So I think what we see as gaps are really just – for me, I see them as a result of just poor management, leadership, resources, resource constraints, lack of maybe strong community engagement early on. Having something like the Node steering committee handling the npm ecosystem in a more neutral way… There’s so many things. But yeah, so I think, before we get into some of these problems, just some context there and some empathy for the team… But the problems are real.

First of all, for me, the biggest shocker is that things aren’t validated. Pkg.json content doesn’t go through a validation. That’s just wild. You could say that my repo lives here, but it doesn’t actually have to live there. You could say your license is this, but it could be something else. Very little is required, beyond the name, and I don’t even know what else. So just stuff like that, and then the lack of documentation and the APIs – not lack of, it’s just no documentation of the registry APIs, really. That’s just like wild. People having to kind of – yeah…

Yeah, what I’ll say as well, in terms of like the people aspect of this equation… Definitely in terms of GitHub going through significant changes in the last four or five years, post acquisition of Microsoft, many great people have left, unfortunately, GitHub, and moved on to start new businesses. You sort of get that usually post acquisition. Same thing happened with the npm acquisition; quite a few folks that were a part of that organization are no longer there… And in fact, part of the timeline that I have for this issue has a critical point there where we see layoffs at GitHub, and even this past week you see that there’s been some instability in their platform.

REQUESTS:
a) According to the npm discussion, which content does not go through validation?
b) Restate word for word the portion of the npm discussion starting at "So I think what" and ending at "problems are real.".

COLLECTED MATERIAL:
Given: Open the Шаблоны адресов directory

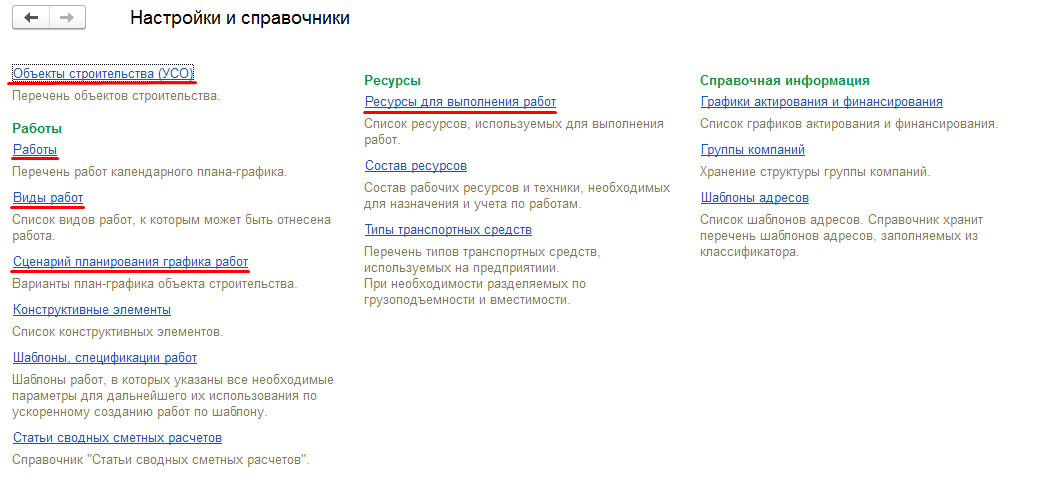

RESULTS BY TASK:
a) Pkg.json content.

b)
So I think what we see as gaps are really just – for me, I see them as a result of just poor management, leadership, resources, resource constraints, lack of maybe strong community engagement early on. Having something like the Node steering committee handling the npm ecosystem in a more neutral way… There’s so many things. But yeah, so I think, before we get into some of these problems, just some context there and some empathy for the team… But the problems are real.